+++ INPUT MATERIAL

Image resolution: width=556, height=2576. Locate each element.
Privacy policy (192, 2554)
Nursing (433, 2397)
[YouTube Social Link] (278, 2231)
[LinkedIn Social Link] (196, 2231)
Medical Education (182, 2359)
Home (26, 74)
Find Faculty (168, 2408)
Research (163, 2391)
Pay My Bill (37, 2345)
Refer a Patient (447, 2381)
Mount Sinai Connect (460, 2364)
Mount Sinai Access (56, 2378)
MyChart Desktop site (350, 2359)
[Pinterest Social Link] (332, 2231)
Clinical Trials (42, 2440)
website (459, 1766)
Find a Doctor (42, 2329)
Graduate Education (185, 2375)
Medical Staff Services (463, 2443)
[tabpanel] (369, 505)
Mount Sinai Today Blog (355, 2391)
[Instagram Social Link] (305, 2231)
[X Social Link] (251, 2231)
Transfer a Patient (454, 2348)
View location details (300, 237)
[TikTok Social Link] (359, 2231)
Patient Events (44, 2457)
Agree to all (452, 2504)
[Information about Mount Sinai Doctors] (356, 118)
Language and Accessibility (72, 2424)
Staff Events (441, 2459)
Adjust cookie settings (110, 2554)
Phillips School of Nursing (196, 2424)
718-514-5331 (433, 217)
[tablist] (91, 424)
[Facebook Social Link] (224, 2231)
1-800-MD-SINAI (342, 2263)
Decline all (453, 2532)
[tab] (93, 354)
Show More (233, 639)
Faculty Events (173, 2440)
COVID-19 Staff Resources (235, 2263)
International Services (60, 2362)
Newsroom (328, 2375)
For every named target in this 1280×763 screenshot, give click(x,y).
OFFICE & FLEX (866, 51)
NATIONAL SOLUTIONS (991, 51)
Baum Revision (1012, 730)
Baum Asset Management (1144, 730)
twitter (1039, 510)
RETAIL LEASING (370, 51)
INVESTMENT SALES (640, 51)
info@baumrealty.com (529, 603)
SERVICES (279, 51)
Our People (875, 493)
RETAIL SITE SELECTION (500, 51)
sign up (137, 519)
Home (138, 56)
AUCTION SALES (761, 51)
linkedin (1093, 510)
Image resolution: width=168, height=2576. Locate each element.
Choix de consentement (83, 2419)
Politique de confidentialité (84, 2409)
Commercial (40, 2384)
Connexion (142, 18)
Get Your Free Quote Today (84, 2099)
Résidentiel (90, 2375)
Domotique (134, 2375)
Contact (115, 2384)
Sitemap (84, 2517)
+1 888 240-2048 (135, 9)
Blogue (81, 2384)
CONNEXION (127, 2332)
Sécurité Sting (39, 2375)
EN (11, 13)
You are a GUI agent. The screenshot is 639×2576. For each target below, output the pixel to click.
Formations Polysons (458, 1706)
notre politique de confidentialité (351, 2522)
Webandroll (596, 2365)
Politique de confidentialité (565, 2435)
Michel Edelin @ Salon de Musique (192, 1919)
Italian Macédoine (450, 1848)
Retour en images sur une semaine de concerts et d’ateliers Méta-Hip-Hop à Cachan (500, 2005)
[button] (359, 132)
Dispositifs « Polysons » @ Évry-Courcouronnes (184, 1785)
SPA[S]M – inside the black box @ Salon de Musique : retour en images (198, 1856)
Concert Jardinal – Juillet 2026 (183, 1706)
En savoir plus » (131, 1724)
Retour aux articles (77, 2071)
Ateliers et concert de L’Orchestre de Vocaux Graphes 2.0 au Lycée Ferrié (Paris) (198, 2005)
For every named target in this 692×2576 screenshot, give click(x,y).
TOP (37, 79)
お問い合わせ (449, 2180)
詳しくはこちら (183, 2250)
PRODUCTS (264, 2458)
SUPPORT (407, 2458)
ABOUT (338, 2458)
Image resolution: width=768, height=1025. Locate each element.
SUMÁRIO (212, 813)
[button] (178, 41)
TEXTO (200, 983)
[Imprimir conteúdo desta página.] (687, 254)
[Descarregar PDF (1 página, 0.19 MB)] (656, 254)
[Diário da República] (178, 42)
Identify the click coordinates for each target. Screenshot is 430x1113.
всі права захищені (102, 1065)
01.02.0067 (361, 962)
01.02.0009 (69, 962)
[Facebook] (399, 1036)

++++++

ASSIGNMENT: Only the lines from the start of the material through the line containing "Mount Sinai Connect (460, 2364)" should be repeated, and they should be repeated exactly.

YOUR SOLUTION:
Image resolution: width=556, height=2576. Locate each element.
Privacy policy (192, 2554)
Nursing (433, 2397)
[YouTube Social Link] (278, 2231)
[LinkedIn Social Link] (196, 2231)
Medical Education (182, 2359)
Home (26, 74)
Find Faculty (168, 2408)
Research (163, 2391)
Pay My Bill (37, 2345)
Refer a Patient (447, 2381)
Mount Sinai Connect (460, 2364)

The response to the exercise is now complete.